--- Action item ---
As you look over the data below, please find each line where the word "forward" appears, then copy it.
Top of Task input
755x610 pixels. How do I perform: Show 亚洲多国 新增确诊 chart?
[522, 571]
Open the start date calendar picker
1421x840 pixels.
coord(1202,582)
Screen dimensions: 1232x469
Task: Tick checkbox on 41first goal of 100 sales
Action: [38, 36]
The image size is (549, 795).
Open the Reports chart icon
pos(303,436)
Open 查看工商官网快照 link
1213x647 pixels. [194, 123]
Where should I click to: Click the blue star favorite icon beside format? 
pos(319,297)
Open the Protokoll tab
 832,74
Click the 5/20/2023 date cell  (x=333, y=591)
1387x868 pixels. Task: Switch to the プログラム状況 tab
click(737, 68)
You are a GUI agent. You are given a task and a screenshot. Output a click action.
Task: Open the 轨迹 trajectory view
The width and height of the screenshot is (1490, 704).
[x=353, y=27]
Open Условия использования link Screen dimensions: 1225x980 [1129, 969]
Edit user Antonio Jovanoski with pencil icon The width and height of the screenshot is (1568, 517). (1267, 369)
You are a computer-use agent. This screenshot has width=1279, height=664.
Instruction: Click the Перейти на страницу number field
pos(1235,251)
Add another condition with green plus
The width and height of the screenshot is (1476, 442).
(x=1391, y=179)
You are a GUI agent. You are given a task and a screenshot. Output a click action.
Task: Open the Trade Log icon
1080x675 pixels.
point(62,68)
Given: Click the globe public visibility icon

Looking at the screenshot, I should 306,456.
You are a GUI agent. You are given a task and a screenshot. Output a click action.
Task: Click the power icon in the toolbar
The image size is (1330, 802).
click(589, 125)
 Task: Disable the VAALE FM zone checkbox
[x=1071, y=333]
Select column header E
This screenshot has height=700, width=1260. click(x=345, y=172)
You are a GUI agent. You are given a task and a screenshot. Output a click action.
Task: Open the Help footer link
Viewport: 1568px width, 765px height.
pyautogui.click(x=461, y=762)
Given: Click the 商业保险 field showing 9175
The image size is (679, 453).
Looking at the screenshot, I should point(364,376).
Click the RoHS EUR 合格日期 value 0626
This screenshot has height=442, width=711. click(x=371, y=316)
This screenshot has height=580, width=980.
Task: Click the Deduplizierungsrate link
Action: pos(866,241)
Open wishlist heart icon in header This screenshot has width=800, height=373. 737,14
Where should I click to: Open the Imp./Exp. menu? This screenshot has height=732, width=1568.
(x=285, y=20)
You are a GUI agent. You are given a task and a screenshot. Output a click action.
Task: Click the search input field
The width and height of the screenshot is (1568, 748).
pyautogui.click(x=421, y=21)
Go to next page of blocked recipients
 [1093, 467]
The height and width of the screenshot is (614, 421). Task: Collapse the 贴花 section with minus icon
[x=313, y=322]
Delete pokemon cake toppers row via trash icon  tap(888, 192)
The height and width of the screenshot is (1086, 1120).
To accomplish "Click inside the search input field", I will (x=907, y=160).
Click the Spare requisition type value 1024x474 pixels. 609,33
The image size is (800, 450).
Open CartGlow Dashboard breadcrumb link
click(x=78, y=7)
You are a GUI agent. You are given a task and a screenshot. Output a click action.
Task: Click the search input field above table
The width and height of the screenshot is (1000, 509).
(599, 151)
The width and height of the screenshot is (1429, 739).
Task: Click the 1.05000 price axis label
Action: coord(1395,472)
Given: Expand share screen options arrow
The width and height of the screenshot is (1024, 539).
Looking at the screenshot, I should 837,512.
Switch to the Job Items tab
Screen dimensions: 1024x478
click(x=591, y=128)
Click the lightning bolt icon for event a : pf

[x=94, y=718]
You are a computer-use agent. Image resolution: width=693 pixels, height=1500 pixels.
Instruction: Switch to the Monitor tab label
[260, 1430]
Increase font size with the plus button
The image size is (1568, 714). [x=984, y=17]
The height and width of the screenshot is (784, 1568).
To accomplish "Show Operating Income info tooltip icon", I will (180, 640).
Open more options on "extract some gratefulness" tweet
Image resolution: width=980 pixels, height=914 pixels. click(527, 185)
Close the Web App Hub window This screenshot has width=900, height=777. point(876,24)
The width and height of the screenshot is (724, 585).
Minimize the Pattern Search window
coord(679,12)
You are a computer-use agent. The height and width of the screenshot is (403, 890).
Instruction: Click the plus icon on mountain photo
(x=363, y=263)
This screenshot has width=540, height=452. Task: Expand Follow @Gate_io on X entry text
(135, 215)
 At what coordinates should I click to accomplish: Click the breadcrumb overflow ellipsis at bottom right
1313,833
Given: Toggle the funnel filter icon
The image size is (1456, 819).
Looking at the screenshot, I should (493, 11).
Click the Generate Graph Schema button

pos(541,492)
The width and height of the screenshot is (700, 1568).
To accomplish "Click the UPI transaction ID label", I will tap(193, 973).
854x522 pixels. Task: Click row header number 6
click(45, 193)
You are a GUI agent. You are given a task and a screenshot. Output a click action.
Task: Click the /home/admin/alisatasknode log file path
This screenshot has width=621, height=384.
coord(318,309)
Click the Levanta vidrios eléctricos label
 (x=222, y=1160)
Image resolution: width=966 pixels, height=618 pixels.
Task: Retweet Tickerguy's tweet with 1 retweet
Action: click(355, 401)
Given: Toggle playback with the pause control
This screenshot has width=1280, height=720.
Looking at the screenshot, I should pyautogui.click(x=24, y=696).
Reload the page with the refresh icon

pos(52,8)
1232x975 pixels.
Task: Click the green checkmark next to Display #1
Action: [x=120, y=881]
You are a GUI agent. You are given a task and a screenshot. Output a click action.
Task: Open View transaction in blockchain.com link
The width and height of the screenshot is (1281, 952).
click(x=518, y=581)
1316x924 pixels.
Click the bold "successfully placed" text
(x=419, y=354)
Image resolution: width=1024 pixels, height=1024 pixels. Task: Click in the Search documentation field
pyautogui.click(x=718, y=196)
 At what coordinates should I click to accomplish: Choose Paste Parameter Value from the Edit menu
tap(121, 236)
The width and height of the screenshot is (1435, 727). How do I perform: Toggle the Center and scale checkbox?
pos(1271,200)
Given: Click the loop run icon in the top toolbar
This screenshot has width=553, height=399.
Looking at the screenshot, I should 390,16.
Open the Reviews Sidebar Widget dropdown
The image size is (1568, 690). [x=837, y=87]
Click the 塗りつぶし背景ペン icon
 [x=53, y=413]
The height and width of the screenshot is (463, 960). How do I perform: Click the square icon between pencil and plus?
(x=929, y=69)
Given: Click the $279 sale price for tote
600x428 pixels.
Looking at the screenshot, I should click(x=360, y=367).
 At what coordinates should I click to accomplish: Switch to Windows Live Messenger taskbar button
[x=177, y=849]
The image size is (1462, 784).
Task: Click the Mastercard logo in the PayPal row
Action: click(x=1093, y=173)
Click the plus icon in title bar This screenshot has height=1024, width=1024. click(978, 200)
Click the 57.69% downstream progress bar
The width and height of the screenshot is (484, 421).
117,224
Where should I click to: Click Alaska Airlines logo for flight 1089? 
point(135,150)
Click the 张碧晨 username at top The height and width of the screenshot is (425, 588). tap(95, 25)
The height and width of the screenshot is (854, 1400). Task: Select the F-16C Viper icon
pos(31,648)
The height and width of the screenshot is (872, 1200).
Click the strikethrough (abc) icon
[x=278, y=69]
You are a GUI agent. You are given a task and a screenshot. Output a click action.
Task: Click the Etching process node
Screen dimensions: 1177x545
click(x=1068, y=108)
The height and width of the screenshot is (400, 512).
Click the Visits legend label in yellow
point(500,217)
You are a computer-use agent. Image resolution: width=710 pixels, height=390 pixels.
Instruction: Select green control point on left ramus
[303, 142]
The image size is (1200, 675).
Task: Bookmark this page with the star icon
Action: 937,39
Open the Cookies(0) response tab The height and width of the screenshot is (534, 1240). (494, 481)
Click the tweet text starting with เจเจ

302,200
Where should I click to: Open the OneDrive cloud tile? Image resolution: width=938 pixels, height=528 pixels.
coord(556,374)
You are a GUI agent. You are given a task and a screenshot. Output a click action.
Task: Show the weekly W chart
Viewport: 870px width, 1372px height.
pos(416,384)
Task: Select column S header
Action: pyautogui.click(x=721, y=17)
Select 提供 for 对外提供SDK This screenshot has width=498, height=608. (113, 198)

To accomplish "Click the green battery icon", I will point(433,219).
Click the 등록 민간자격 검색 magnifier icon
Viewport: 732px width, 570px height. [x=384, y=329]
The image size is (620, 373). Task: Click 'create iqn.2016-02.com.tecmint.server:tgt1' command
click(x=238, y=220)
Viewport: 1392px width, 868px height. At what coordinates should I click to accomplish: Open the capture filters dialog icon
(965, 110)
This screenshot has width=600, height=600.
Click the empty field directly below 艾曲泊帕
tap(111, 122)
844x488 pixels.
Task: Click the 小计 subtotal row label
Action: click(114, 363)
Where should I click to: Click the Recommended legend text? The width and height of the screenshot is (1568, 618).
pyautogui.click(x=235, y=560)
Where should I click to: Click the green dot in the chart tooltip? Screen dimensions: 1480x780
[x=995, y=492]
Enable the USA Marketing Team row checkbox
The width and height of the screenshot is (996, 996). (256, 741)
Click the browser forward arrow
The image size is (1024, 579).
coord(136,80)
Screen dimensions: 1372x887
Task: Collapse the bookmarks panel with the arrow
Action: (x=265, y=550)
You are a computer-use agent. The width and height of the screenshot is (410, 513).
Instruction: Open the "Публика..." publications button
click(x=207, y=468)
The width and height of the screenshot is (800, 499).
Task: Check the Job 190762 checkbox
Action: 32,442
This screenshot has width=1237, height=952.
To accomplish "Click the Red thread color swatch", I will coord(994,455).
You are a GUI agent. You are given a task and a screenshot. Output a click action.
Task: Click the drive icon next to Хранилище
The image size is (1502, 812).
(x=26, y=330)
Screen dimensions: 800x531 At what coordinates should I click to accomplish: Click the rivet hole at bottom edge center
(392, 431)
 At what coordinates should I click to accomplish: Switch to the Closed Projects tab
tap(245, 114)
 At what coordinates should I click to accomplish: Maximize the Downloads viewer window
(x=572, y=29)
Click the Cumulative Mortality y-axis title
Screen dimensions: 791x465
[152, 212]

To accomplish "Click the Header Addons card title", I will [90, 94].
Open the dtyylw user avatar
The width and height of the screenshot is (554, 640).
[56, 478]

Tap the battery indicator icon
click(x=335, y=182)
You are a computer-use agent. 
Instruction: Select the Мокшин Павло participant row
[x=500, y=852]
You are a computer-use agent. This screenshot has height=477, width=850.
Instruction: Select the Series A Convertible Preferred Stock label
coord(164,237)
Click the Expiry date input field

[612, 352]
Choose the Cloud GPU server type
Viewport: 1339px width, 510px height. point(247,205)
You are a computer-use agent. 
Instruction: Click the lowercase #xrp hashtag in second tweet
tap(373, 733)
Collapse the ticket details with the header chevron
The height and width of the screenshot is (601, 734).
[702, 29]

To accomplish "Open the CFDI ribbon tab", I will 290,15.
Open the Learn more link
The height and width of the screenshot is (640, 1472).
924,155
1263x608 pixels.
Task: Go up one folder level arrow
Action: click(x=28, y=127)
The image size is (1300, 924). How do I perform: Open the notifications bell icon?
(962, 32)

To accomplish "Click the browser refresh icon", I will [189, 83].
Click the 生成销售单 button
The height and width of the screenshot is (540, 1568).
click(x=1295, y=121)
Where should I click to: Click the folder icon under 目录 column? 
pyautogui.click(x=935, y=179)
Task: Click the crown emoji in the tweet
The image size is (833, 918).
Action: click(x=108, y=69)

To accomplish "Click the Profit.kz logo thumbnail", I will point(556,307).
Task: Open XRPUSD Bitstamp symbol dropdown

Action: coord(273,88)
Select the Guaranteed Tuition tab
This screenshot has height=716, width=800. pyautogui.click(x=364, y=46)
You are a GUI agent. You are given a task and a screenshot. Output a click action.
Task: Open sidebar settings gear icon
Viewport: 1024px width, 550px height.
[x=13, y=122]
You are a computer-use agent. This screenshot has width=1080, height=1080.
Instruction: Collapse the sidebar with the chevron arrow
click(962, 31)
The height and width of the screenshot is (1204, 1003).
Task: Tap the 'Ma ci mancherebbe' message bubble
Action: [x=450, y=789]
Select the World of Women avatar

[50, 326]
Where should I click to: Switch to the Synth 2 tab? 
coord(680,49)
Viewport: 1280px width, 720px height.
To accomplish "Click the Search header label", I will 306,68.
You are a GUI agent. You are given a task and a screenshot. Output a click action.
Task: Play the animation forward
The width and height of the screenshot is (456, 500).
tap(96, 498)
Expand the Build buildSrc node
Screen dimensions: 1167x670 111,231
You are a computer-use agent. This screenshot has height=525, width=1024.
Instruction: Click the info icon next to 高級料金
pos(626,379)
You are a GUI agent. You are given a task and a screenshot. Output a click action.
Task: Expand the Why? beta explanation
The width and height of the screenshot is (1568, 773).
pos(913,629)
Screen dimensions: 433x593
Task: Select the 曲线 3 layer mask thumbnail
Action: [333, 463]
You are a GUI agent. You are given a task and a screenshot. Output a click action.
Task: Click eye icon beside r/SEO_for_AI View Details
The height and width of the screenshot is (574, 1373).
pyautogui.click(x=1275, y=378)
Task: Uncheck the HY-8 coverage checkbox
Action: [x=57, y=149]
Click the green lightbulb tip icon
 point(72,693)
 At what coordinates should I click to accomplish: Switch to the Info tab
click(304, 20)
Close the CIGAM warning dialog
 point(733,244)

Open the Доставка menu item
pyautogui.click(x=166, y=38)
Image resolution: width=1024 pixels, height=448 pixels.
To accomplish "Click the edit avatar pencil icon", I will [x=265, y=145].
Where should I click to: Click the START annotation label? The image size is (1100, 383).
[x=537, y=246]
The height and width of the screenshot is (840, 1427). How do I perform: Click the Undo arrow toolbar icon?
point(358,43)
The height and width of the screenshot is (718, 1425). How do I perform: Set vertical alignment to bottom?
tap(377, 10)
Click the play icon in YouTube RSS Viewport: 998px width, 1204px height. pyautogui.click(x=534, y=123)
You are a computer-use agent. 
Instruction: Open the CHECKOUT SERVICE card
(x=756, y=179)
Bottom of Task input
--- Response area ---
Click the browser forward arrow
Task: Play the animation forward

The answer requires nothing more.